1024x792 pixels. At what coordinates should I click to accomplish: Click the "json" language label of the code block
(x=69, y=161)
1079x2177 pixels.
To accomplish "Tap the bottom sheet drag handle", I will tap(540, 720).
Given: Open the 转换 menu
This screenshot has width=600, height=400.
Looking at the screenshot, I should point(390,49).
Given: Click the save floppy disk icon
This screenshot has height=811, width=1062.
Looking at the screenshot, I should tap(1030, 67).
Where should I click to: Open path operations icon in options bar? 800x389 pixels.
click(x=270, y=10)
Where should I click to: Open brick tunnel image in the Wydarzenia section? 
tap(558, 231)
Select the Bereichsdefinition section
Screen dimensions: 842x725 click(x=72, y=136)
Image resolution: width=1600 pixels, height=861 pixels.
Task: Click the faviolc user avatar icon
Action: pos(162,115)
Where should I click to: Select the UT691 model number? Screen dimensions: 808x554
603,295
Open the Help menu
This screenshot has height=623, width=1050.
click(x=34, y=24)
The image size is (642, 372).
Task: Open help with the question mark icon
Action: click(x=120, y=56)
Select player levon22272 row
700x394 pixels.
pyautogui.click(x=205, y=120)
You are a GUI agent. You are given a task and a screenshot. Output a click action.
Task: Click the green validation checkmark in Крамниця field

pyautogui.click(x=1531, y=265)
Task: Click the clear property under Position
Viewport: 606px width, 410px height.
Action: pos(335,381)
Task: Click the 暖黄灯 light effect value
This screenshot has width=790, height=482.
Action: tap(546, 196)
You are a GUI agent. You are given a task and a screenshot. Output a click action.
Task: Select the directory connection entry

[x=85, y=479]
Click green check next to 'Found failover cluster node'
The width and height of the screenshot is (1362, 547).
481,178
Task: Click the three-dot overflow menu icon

**ABOUT THIS EXERCISE**
What is needed is each line of the data, printed exactly.

**REPLY**
1024x792 pixels. At what coordinates should I click to accomplish: Click the "json" language label of the code block
(x=69, y=161)
1079x2177 pixels.
To accomplish "Tap the bottom sheet drag handle", I will tap(540, 720).
Given: Open the 转换 menu
This screenshot has width=600, height=400.
Looking at the screenshot, I should point(390,49).
Given: Click the save floppy disk icon
This screenshot has height=811, width=1062.
Looking at the screenshot, I should tap(1030, 67).
Where should I click to: Open path operations icon in options bar? 800x389 pixels.
click(x=270, y=10)
Where should I click to: Open brick tunnel image in the Wydarzenia section? 
tap(558, 231)
Select the Bereichsdefinition section
Screen dimensions: 842x725 click(x=72, y=136)
Image resolution: width=1600 pixels, height=861 pixels.
Task: Click the faviolc user avatar icon
Action: pos(162,115)
Where should I click to: Select the UT691 model number? Screen dimensions: 808x554
603,295
Open the Help menu
This screenshot has height=623, width=1050.
click(x=34, y=24)
The image size is (642, 372).
Task: Open help with the question mark icon
Action: click(x=120, y=56)
Select player levon22272 row
700x394 pixels.
pyautogui.click(x=205, y=120)
You are a GUI agent. You are given a task and a screenshot. Output a click action.
Task: Click the green validation checkmark in Крамниця field

pyautogui.click(x=1531, y=265)
Task: Click the clear property under Position
Viewport: 606px width, 410px height.
Action: pos(335,381)
Task: Click the 暖黄灯 light effect value
This screenshot has width=790, height=482.
Action: tap(546, 196)
You are a GUI agent. You are given a task and a screenshot. Output a click action.
Task: Select the directory connection entry

[x=85, y=479]
Click green check next to 'Found failover cluster node'
The width and height of the screenshot is (1362, 547).
481,178
Task: Click the three-dot overflow menu icon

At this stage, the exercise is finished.